Anybody else having trouble with Photobucket? I noticed last night that the direct links to images suddenly started updating. As an example, in my birthday post for Gail Patrick, which I was going to mention today what with it being St. Patrick's Day, there's a picture of a poster for the movie Love Crazy. The direct link to the image should be http://i262.photobucket.com/albums/ii96/justacineast/lovecrazy.jpg. But when I enter that address into the browser, I get redirected to http://s262.photobucket.com/user/justacineast/media/lovecrazy.jpg.html instead. One of the results is that it's broken all image embedding.

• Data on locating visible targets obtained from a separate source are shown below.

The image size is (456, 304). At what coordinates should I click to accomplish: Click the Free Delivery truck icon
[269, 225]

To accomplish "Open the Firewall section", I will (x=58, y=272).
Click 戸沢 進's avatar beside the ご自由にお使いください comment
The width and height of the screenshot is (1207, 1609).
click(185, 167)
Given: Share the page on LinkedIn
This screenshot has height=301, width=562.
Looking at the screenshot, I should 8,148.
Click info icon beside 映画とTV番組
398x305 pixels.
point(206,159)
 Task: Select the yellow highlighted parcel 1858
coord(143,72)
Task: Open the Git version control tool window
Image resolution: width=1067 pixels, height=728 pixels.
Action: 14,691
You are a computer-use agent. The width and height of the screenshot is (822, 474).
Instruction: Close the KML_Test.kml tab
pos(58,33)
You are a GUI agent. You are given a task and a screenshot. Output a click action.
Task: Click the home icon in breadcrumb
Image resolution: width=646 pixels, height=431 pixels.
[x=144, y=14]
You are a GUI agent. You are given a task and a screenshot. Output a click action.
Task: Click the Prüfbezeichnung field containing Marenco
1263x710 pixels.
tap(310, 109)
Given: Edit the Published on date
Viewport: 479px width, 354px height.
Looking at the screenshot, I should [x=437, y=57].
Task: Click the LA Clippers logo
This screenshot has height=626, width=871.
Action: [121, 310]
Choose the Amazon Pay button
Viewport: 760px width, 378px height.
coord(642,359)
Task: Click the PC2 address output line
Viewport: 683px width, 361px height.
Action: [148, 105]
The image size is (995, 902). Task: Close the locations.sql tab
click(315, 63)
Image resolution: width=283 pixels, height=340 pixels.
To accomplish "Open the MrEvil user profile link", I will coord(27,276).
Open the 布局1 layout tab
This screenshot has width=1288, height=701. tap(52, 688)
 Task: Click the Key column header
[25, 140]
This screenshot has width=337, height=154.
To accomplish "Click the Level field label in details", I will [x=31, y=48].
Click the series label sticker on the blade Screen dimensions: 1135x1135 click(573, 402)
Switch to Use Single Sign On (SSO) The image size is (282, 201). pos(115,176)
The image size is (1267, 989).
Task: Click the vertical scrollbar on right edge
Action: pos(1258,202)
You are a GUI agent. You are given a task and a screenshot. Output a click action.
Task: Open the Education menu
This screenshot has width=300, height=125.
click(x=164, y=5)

I tried to see if anybody else was having a problem with this via Photobucket's own help pages, but those seem to be bringing my browser to a crashing halt, such that I have to kill it from the Task Manager. I couldn't find anything recent from Google searches about any problems, either.

It's going to be a severe pain in the ass if I have to drop Photobucket and use some other service to host all the blog's photos. Obviously it wouldn't be that difficult to start hosting new photos (new to the blog, of course) someplace else, but all the old photos? I don't have the time or energy to deal with all that aggravation.

Monday, March 16, 2015

With Oscar-winner Rosalind Russell

Tonight's lineup on TCM is a night of "Bob's Picks", which is more or less Robert Osborne acting as a GUest Programmer, except of course that he's not a guest. The night kicks off at 8:00 PM with The Oklahoma Kid, which is a fun western mostly because it's got Humphrey Bogart and James Cagney in the cast, and you have to wonder what Warner Bros. was thinking putting those two in a western.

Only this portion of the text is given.